On Tuesday we posted another photograph featuring this neighborhood music class. These children, who were between the ages of thee and six, were led by music teacher Kay Baylor. Presumably, that’s Ms. Baylor with the accordion. We don’t know where this photograph was taken, but we do know Baylor taught out of her home at 407 S. Linden St., Normal. If you can identify this location, let us know!
Tammi Orendorff conducts Kay Baylor’s elementary rhythm band during the summer of 1951. Baylor, who taught piano and music theory from her home, 407 S. Linden St., Normal, organized this “rhythm band” for local children between the ages of three and six. Instruments included castanets, cymbals, bells, rhythm sticks, gongs, and triangles.
In late June 1951, local barbershoppers held a get-together at Phil Hooton’s residence, 3 Country Club Place. Seen here are winners of the impromptu quartet contest. Clockwise from left: Dick Dennie, tenor; Fred Gehrt, baritone; J.H. Bellamy, bass; and Mac Convis, lead
The Bloomington High School marching band passes through the gates of Evergreen Memorial Cemetery on Bloomington’s south side for a Memorial Day program. “Our nation, our young men of necessity, play a role in the tragic drama now a part of current world events on this Memorial Day,” Edward B. Akin of the Illinois Veterans’ Commission told those gathered for a ceremony at the cemetery.

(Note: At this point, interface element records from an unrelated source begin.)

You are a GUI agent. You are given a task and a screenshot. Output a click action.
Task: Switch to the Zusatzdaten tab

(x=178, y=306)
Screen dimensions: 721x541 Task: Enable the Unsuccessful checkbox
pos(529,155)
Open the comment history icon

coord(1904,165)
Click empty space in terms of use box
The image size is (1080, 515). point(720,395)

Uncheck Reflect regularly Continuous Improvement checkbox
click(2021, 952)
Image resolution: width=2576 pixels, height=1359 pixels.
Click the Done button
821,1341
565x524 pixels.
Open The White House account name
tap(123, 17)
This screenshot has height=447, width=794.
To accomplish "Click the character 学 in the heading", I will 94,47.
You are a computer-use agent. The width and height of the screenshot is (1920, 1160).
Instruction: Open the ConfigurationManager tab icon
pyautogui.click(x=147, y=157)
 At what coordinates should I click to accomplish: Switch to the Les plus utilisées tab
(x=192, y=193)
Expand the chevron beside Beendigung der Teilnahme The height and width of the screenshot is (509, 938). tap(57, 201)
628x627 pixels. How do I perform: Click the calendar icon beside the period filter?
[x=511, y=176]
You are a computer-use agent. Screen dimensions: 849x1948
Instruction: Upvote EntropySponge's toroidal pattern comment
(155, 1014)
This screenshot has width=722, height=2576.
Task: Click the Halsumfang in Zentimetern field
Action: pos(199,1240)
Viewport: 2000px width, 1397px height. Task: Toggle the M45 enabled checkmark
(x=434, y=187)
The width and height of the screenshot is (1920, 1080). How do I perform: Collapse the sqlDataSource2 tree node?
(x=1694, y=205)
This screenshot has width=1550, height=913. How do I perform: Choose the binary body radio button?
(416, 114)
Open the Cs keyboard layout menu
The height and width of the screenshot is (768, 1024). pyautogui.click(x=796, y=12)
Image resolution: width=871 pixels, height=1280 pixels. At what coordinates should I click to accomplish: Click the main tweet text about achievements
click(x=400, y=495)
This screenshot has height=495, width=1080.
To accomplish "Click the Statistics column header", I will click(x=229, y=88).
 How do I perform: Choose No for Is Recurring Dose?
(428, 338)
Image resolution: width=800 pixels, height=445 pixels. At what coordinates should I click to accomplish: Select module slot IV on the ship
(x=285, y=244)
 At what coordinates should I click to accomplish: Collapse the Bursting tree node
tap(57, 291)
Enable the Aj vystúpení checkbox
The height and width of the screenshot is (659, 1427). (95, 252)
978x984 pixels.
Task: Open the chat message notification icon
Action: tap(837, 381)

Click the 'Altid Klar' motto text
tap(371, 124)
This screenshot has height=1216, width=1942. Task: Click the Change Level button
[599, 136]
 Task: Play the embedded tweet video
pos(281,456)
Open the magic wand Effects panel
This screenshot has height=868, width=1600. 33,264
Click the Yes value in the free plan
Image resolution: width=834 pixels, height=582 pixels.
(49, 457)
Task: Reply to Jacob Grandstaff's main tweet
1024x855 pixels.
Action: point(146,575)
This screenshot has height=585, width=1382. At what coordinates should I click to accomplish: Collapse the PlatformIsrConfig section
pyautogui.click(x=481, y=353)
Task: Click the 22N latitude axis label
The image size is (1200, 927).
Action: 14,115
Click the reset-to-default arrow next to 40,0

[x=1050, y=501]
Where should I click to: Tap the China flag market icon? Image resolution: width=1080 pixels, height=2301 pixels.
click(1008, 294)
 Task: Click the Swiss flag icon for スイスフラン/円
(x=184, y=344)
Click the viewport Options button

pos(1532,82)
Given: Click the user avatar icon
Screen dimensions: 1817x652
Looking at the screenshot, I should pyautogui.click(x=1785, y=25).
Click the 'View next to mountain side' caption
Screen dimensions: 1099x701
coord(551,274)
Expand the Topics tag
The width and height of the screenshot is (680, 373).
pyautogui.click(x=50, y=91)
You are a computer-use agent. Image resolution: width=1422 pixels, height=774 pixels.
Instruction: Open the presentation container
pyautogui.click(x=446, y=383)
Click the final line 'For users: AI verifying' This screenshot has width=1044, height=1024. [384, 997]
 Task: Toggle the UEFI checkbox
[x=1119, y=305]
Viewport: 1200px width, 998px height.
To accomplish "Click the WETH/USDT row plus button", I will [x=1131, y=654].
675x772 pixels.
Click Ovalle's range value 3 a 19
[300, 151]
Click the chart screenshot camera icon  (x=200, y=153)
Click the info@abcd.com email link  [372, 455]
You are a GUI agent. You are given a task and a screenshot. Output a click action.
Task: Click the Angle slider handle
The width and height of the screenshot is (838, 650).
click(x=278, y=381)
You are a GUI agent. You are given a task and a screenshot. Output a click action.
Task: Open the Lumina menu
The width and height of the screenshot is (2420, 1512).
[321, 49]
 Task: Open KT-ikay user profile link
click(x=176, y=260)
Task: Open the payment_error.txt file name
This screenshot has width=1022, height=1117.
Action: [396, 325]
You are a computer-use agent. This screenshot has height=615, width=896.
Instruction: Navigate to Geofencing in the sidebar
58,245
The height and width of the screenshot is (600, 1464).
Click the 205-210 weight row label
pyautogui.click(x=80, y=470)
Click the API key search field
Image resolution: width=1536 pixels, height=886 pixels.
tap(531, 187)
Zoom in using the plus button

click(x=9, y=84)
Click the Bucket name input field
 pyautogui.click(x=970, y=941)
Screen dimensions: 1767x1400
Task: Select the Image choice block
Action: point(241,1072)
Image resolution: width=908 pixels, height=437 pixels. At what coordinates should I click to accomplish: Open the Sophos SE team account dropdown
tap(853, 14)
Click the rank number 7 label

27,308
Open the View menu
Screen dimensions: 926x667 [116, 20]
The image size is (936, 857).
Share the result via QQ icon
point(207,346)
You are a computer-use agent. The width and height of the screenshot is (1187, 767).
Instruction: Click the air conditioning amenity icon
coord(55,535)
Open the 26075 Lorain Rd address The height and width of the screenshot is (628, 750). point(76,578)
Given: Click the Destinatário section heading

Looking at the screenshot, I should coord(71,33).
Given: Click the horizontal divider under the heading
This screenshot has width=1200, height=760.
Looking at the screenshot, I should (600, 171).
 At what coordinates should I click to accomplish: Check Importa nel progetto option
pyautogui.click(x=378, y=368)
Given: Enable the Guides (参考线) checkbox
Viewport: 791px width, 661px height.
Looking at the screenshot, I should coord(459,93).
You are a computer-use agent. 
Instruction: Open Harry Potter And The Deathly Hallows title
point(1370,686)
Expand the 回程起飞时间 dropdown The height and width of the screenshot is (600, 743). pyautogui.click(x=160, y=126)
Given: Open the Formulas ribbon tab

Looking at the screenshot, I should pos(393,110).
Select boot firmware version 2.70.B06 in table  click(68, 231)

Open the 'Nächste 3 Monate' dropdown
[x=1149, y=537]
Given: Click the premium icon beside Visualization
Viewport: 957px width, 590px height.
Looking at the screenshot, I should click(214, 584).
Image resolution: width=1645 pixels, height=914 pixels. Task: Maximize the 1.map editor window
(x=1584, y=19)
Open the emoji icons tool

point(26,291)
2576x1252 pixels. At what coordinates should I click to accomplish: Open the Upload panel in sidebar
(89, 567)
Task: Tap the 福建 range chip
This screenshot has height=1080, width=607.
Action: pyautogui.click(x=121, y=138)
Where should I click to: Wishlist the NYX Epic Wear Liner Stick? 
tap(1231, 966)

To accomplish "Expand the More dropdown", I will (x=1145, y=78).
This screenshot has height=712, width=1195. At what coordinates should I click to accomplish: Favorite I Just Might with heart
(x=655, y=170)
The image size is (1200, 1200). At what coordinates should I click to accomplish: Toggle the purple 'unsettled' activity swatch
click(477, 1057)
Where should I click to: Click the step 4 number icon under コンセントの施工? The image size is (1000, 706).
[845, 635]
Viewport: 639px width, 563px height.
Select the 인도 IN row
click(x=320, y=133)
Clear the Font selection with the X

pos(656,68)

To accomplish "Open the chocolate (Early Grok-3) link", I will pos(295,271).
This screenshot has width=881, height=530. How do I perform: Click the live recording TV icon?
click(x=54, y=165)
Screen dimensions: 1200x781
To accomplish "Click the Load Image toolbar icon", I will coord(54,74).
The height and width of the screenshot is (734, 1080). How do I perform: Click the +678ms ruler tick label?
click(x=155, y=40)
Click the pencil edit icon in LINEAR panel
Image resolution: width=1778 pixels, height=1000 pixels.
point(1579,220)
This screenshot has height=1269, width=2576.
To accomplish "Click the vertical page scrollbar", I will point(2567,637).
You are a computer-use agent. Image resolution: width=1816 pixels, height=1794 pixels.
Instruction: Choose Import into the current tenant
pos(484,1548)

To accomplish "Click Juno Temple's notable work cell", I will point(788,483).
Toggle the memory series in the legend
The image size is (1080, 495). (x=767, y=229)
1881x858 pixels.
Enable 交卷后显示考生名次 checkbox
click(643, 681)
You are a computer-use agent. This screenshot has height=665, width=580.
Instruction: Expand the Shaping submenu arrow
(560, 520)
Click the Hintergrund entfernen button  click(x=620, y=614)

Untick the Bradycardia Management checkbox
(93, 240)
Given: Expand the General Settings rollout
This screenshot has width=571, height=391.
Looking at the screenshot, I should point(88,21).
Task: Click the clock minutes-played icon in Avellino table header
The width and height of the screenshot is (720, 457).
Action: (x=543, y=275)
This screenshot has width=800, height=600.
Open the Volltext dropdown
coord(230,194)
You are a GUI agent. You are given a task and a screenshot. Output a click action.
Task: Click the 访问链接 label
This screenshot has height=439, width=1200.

Composer Aaron Copland, one of the greatest American artists of the 20th century, was the featured guest for Illinois Wesleyan University's Seventh Annual Symposium of Contemporary American Music in 1958. He is is seen here listening to R. Dwight Drexler, professor of piano and theory, and his wife, Maxine.
Opened in December 1898, the Coliseum was a field house-type structure with phenomenal acoustics. It hosted everything from famed sopranos to Jazz Age dance bands. Interestingly, the old Coliseum stood directly across Front Street from the “new” (now 10-years old) U.S. Cellular Coliseum.